All of these things can affect your patterning in positive and negative ways. For example, climbing a tree is a great exercise for teaching your arms and legs to work together, unless of course you fall out of the tree possibly rendering it detrimental to your limbs! In brief, our bodies respond to the stimuli we offer them, then change and adjust as required. We are always adapting to our current movement needs.
So, now that you have read the information above you may feel inclined to sit up much straighter, perhaps go for a walk or, on the contrary, you may have decided that I am full of it and you acquired another pillow guilt free. Both responses are good and reasonable.
However, I am here to assure you that changing your patterning is not terribly difficult, it takes a little patience and practice but if you start from a stable place you can recreate awareness painlessly and effortlessly. After a while, theory gets messy so let us use an example and revert back to hip extension.

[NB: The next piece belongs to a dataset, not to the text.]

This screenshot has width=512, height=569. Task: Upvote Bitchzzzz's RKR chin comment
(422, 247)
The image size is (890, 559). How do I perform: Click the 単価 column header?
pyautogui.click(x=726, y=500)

We are going to perform a glute bridge, one of my favorite movements and it is fairly simple. Lie on your back with your hands to your sides. Bend your legs and put your feet underneath your knees. Now press through your legs and lift your hips several inches off the ground and hold. Pause and hold. What do you feel? Do you feel your quads (the front of your legs), do you feel your hamstrings (back of legs), do you feel your lower back, your calves, or maybe you feel your butt?

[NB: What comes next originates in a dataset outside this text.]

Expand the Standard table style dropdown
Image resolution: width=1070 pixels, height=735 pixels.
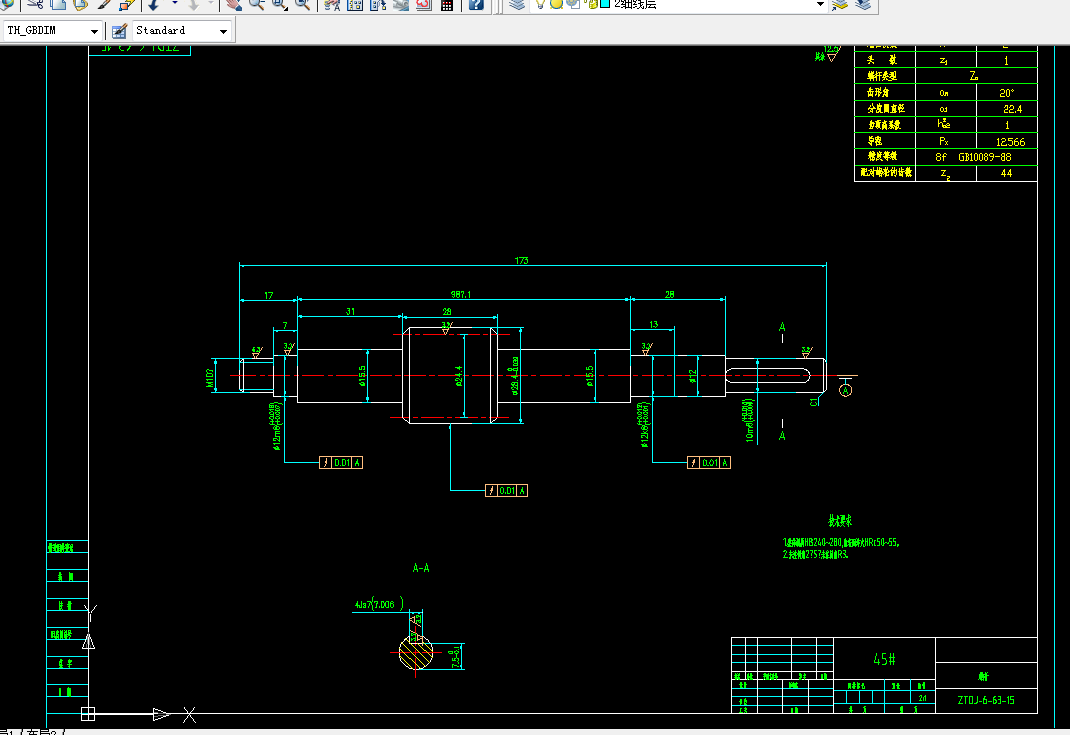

Now relax, chances are you felt something other than your butt.
This is an example of poor patterning, the movement is hip extension, it’s called a glute bridge, guess which muscle I want you to feel working the most! Exactly! your butt! Now if you had trouble let us fix it by creating some muscle awareness:
Straighten your legs, now try to squeeze one butt cheek at a time without using anything else. Keep the rest of your legs and abs totally relaxed. It can be tricky but just go slowly. Once you start to feel your butt working try the glute bridge again. You do not need to squeeze anything, just lift your hips. Does it feel different? Do you feel your butt working? Yes? No? Either way, straighten your legs and keep trying the butt squeeze when that becomes easy, roll onto your belly and try, then try to do it standing. The goal is to make this movement entirely automatic.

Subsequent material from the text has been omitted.